Photo exhibition on Agent Orange victims opens in New York

31/10/2006
A photo exhibition on Vietnamese victims of Agent Orange entitled “The Pains and the Smiles” opened in Brooklyn, New York last week.

The week-long exhibition displays 30 intimate black and white photographs revealing moments in the lives of people who continue to suffer the effects of Agent Orange, a toxic defoliant US forces used during the Vietnam War.

The photos, which were taken by Vietnamese photographer Doan Duc Minh, attracted a great number of local viewers, particularly students.

The exhibition is organised by Sam Moehrke, an 18-year-old student at Charter School in Providence, Rhode Island, following his tour to Vietnam in late February.

Sam told that the organisation of a photo exhibition in the US would help relieve pains and losses that Vietnamese victims of Agent Orange had been suffering.

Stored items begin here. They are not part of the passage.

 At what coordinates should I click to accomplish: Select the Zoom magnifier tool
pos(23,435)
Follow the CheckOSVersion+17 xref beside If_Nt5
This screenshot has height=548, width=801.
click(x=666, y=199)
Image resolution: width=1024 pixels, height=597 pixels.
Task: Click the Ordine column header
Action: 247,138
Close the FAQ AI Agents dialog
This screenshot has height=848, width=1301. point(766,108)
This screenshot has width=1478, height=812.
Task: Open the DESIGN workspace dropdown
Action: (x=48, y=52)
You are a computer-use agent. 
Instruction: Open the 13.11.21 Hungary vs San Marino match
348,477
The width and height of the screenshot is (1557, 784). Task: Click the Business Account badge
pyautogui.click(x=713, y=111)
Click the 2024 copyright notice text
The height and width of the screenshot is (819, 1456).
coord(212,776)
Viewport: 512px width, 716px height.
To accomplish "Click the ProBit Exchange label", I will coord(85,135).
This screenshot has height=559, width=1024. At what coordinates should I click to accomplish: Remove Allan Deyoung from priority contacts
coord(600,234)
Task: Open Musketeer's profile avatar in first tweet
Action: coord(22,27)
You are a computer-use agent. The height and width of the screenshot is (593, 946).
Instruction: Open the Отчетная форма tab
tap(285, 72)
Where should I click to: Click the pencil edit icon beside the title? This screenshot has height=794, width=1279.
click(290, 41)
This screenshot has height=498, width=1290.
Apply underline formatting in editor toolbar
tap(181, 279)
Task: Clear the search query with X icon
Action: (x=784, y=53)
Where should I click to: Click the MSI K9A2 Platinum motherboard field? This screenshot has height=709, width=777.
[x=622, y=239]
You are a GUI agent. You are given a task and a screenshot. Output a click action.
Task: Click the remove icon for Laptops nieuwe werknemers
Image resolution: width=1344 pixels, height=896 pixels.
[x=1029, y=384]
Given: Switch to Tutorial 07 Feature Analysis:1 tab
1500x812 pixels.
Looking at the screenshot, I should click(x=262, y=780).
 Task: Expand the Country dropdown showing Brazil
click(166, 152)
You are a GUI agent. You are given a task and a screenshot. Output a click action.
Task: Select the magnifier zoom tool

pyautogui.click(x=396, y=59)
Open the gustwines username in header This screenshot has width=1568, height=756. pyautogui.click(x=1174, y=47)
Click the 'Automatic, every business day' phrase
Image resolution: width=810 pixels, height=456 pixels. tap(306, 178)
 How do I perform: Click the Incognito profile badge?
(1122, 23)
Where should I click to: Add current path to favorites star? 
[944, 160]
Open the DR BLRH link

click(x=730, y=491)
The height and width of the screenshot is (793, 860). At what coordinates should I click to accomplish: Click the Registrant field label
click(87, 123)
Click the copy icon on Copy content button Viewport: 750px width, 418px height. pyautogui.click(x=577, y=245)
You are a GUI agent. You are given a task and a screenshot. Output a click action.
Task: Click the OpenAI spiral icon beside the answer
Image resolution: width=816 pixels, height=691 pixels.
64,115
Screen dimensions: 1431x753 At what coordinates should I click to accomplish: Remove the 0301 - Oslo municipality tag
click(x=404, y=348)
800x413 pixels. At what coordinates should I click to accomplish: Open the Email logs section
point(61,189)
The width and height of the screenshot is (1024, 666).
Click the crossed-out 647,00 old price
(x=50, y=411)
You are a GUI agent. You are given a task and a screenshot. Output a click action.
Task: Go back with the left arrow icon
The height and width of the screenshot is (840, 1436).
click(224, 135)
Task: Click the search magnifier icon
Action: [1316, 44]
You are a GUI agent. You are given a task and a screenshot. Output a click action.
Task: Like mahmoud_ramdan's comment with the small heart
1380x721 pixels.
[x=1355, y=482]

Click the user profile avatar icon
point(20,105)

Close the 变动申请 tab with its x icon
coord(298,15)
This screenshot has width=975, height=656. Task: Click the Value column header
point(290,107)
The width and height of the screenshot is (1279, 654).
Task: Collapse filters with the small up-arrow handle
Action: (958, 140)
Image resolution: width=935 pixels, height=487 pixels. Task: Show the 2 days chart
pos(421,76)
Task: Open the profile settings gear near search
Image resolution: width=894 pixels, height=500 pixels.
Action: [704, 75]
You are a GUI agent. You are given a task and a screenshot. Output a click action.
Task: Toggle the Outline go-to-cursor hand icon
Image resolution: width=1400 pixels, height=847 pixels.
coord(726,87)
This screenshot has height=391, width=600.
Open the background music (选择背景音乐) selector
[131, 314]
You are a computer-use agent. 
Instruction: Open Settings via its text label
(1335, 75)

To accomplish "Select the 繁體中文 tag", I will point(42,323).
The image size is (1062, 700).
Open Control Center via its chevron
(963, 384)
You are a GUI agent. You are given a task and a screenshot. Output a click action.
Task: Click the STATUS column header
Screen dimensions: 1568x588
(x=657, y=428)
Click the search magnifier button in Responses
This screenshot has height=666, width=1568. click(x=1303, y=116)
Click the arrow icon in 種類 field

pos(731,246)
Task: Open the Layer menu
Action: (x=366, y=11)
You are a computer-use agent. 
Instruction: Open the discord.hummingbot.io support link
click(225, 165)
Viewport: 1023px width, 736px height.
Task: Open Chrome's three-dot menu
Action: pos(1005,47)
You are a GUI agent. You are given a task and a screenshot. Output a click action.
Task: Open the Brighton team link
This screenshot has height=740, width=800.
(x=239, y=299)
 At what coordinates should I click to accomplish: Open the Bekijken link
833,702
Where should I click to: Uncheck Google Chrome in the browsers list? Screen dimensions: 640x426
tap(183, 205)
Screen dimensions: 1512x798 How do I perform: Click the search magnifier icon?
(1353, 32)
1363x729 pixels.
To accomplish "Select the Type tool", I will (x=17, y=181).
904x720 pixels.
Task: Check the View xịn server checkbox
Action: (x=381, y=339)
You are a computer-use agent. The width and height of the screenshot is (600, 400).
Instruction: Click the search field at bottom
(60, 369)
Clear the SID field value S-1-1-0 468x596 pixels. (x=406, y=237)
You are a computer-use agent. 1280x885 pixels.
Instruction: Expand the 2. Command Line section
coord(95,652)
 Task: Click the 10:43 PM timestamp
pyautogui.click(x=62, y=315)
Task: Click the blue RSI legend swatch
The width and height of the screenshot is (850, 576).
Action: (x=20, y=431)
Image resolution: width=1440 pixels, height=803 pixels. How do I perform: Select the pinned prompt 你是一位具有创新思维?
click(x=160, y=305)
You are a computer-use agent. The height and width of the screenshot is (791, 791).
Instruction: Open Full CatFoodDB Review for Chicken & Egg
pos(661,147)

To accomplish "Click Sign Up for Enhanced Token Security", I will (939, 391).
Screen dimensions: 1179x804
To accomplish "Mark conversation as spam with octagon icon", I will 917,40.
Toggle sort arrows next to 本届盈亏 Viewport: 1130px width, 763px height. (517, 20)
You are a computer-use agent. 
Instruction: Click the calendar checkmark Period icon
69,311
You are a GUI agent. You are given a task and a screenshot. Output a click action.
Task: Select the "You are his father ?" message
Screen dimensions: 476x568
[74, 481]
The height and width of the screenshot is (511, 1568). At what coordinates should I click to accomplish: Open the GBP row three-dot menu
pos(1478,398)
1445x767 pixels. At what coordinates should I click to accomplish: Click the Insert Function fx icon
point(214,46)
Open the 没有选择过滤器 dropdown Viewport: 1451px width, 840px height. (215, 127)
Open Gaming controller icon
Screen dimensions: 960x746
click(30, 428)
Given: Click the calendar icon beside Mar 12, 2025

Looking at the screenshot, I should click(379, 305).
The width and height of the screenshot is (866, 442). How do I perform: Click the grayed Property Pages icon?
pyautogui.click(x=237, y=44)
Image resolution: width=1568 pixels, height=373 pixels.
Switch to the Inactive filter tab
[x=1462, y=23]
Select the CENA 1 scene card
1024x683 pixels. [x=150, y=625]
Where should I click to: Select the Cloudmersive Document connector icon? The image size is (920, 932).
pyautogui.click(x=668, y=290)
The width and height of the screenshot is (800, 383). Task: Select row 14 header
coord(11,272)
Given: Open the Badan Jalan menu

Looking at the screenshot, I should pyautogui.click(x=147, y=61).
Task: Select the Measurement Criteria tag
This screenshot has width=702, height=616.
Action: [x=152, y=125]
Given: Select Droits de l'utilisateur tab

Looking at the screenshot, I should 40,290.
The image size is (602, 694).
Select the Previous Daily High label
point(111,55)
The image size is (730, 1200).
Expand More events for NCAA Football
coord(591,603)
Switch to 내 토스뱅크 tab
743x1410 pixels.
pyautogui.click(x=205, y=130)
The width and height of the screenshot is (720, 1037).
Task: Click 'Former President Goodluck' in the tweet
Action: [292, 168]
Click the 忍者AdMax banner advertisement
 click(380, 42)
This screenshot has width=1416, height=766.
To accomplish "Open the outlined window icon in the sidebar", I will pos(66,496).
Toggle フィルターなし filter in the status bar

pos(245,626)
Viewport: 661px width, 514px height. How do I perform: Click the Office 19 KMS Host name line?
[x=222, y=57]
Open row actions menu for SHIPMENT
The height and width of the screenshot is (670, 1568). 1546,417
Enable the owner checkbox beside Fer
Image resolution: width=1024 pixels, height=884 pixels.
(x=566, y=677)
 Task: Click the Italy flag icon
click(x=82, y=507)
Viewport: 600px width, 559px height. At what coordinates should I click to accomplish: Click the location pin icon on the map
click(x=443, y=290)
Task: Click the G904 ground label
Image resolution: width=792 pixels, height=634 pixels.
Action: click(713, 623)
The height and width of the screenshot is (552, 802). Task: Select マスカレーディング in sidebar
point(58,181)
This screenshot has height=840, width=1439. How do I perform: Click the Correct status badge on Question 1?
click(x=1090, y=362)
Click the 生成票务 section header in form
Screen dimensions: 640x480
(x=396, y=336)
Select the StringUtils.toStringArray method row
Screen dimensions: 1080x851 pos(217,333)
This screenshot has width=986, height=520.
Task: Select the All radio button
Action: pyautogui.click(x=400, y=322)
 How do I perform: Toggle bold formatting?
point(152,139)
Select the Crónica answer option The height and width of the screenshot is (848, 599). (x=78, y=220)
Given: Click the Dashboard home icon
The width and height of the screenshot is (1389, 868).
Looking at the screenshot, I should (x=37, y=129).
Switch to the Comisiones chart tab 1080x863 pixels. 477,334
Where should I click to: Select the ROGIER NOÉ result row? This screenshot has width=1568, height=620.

All money raised from the sale of the photo book “The Pains and the Smiles” would be used to help the victims, Sam said, adding that he expected to hold similar photo exhibitions at his school or in other cities such as San Francisco, California and Albany.

Speaking at the exhibition, Merle Ratner, Co-ordinator of the Vietnam Agent Orange Relief and Responsibility Campaign (VAORRC), called upon American people to help Vietnamese AO/dioxin victims.

US forces sprayed several toxic defoliants, mostly Agent Orange, in southern Vietnam during the war to deprive the Vietnamese liberation forces of forest cover and to destroy food crops.

The defoliants contained dioxin, an extremely stable carcinogen and toxic environmental pollutant.